Lawrence P. Casalino, M.D., Ph.D., of Weill Cornell Medical College, New York, and colleagues reviewed the medical records of 5,434 randomly selected patients age 50 to 69 years in 23 primary care practices (19 community-based and four affiliated with academic medical centers). The researchers identified individuals with a clinically significantly abnormal result on one of 11 blood tests or three screening tests commonly performed on an outpatient basis. These patients’ records were then assessed for an indication that he or she had been informed about the abnormal result. In cases for which there was no evidence such communication occurred, physicians were sent a form alerting them to the apparent oversight and giving them the opportunity to correct the record if the patient had been informed or to inform the patient at that time.
In addition, physicians responded to a six-question survey about the processes for managing test results at their practices and their satisfaction with these processes. Reviewers calculated a score ranging from zero to five for each practice, with five indicating that they closely followed five processes derived from the medical literature — routing results to the responsible physician, having the physician sign off on the results, informing the patient of all results (normal and abnormal, at least in general terms) and asking patients to call after a certain time period if they had not been notified of the results.
The reviewers identified 1,889 abnormal test results and 135 apparent failures to inform the patient or to document informing the patient — a rate of 7.1 percent, or about one of every 14 tests. The average process score was 3.8; most practices did not use all five of the basic processes suggested in the literature and most did not have explicit rules for notifying patients of results. “Failure rates varied widely among practices, from 0 percent to 26 percent; practices that used better processes to manage results had lower failure rates and had physicians who were more satisfied with the processes used,” the authors write.

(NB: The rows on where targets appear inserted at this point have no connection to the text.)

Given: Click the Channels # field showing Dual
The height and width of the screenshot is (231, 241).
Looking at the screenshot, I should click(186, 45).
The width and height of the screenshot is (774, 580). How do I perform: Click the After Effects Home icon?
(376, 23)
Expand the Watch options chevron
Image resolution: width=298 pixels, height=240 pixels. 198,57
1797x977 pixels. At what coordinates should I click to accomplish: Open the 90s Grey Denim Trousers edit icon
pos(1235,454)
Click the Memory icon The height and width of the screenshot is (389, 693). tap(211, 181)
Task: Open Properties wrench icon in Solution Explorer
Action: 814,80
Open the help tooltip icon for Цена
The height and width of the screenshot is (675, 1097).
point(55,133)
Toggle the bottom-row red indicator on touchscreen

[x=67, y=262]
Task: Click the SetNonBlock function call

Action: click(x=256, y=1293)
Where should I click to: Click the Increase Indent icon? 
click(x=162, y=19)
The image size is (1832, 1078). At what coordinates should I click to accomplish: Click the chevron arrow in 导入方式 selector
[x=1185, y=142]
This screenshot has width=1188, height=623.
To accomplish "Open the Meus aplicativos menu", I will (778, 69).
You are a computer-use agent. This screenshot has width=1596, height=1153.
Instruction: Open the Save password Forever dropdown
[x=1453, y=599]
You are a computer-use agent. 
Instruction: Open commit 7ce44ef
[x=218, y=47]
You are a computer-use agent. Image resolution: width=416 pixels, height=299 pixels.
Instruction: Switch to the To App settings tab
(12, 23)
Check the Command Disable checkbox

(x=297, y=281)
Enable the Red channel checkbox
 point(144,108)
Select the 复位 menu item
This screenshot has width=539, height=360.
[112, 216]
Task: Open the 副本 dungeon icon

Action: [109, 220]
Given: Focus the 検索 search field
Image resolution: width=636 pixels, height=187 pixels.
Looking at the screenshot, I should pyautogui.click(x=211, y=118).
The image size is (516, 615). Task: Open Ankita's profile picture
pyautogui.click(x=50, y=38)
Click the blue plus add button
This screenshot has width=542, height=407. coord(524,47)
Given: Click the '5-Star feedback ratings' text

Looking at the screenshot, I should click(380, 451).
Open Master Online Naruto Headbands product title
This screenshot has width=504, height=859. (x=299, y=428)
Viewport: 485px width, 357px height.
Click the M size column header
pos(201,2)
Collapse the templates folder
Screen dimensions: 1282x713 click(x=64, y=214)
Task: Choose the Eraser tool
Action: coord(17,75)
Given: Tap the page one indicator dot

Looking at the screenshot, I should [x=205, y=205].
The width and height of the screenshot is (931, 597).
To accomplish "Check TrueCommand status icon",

Practices that used a combination of paper and electronic records — a so-called partial electronic medical record?had the highest failure rates, whereas there was no significant difference between practices that used complete electronic medical records or paper records.
“Some elements of medical care (e.g., diagnosis) are an art as well as a science, depend heavily on the cognitive skills and effort of individual physicians, involve much uncertainty and will probably always have relatively high error rates,” the authors conclude. “However, notifying patients of test results does not appear to be such a process; with appropriate within-practice systems, low rates of failure to inform should be possible.”
(Arch Intern Med. 2009;169[12]:1123-1129. Available pre-embargo to the media at www.jamamedia.org.)
Editor’s Note: Funding for this project was provided by the California HealthCare Foundation. Please see the article for additional information, including other authors, author contributions and affiliations, financial disclosures, funding and support, etc.